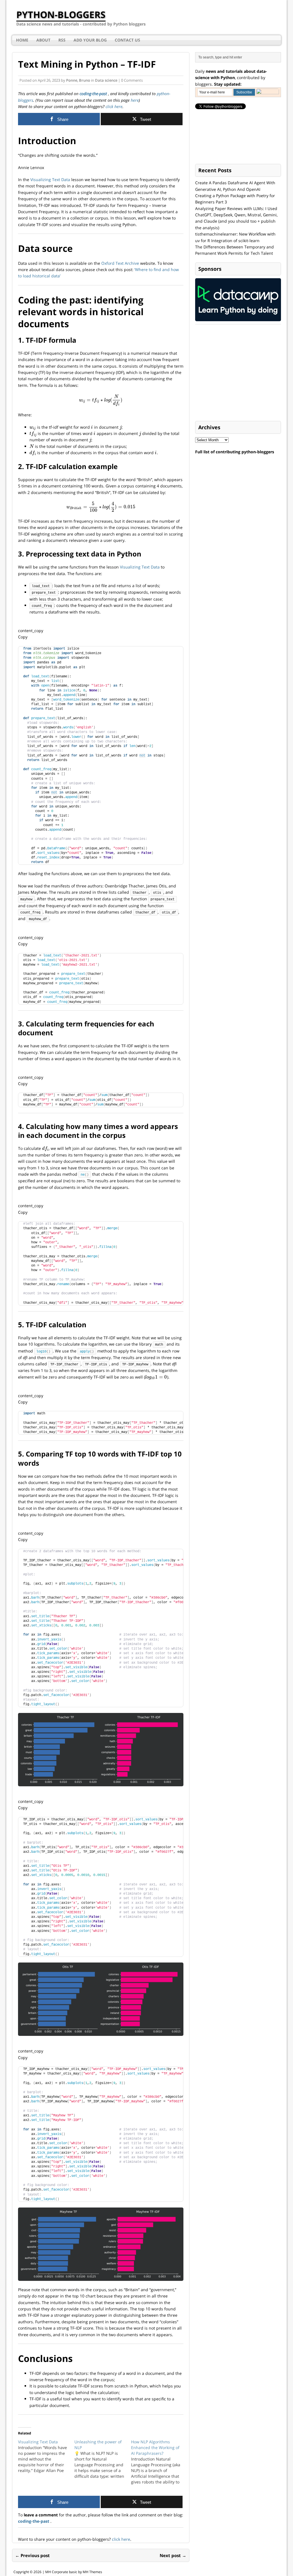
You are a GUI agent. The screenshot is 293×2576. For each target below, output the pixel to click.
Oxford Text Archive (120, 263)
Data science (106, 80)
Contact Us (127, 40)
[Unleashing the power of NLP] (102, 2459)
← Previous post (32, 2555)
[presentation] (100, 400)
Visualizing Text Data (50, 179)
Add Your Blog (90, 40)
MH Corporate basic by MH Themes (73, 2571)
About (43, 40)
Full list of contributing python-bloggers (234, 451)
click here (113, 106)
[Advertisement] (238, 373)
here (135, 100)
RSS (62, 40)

------------------------------------------------------------------------

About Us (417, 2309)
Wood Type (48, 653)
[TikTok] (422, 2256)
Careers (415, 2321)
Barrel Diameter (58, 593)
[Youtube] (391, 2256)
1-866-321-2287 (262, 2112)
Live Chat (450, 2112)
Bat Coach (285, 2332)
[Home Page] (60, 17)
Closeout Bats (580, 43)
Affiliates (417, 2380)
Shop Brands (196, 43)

------------------------------------------------------------------------

(WORK TO BE COMPLETED):
Using the listing above, return word for word each line from the one that has "You are a GUI" through the one that has "Visualizing Text Data (50, 179)", and no line outside that range.

(EXPECTED ANSWER):
You are a GUI agent. The screenshot is 293×2576. For each target below, output the pixel to click.
Oxford Text Archive (120, 263)
Data science (106, 80)
Contact Us (127, 40)
[Unleashing the power of NLP] (102, 2459)
← Previous post (32, 2555)
[presentation] (100, 400)
Visualizing Text Data (50, 179)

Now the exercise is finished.